Deadline may reveal that the three-part series – Unprecedented – was bought by Discovery +. We understand that former BBC CEO Greg Sanderson, who was previously the executive producer of the documentary on British public television Storyville, has worked with Holder on the project.

Holder said in a statement this week that the footage came from the last six weeks of President Trump’s re-election campaign, as well as unprecedented footage from the January 6 attack on the US Capitol. The series includes interviews with Trump, his daughter Ivanka, sons Eric and Don Jr. and son-in-law Jared Kushner, as well as Vice President Mike Pence. Holder said he and his team “fully cooperate” with the summons.

UPDATE: Warner Bros. Discovery confirmed the story and a spokeswoman said: “Alex Holder’s unprecedented three-part documentary on the 2020 election will be released on Discovery + later this summer. With unprecedented footage of the Trump family during the election campaign and their reactions to the election results, the documentaries will offer intimate and unprecedented interviews with Trump, his family and others who have been to the White House.

It was not clear before which streaming service bought the rights to it.

What is certainly a bit of a puzzle, however, is just what is in the documentary and how Holder gained access to Trump and his inner circle.

Some members of Trump’s campaign did not know the project existed at all, and they were surprised when it came into existence. But this is the kind of new twist that potentially gives the committee more weight as they put forward their case against Trump, as their hearings have had the biggest impact so far with the release of audio and video clips.

Some are well known: The New York Times reported on Tuesday that in an interview, Ivanka Trump appeared to support her father’s prosecution of false allegations of election fraud, saying “he must take on this battle.” The Times also reported that the director gained access to the Trump family through Jason Greenblatt, who was then a White House envoy to the Middle East. Robert Costa of CBS News reported that Holder had 11 hours of footage of interviews with the Trump family from September 2020 to January 2021. At CBS Evening News on Wednesday, Costa also featured photos of Holder interviewing Trump and Ivanka Trump.

Holder suggested that one of the reasons so little attention was paid to the project was that due to the sale of the staff, he “did not have the legal authority to release the material or discuss the project publicly.”

Representative Jamie Ruskin (D-MD), a member of the committee, said he found out about the footage when “a person who was familiar with the information contacted me, wrote me a letter and at least that was the way I came to be. on the trail. There may have been other contacts. ” He declined to say whether the director had contacted him.

Holder is perhaps best known as the producer of the documentary Keep Quiet about the leader of the far-right Conservative Party in Hungary, who, after expressing anti-Semitic beliefs, discovers that he is of Jewish heritage. The film had its world premiere at the Tribeca Film Festival in 2016.

His lawyer did not comment on the decision to co-operate with the commission’s summons. Although there have been previous lawsuits over directors of documentaries transmitting excerpts and other footage from courts and other government bodies, the Committee on January 6th secured the cooperation not only of Holder but also of Nick Questid, who witnessed the first hearing on his project. for the far-right band The Proud Boys.

In December the Committee of Reporters on Freedom of the Press and 55 media organizations called on the commission on January 6 to withdraw a summons for freelance photojournalist phone recordings, arguing that such recordings are protected by the First Amendment.

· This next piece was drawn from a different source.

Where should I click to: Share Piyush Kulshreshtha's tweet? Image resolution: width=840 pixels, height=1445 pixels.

But Katie Townsend, legal director of the Committee of Reporters, said the situation with these documentary filmmakers was different because they chose to comply.

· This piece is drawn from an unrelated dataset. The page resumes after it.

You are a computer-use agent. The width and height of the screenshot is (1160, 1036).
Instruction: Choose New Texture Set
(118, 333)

“It is possible that they decided it was wise to do something, or they took ethical considerations to comply,” she said, noting that the footage was “the only event in American history.”

She added that their co-operation should not set a precedent for future cases.

“Not only does it not set a precedent for other directors, but I don’t think it necessarily sets a precedent for these individual directors,” she said.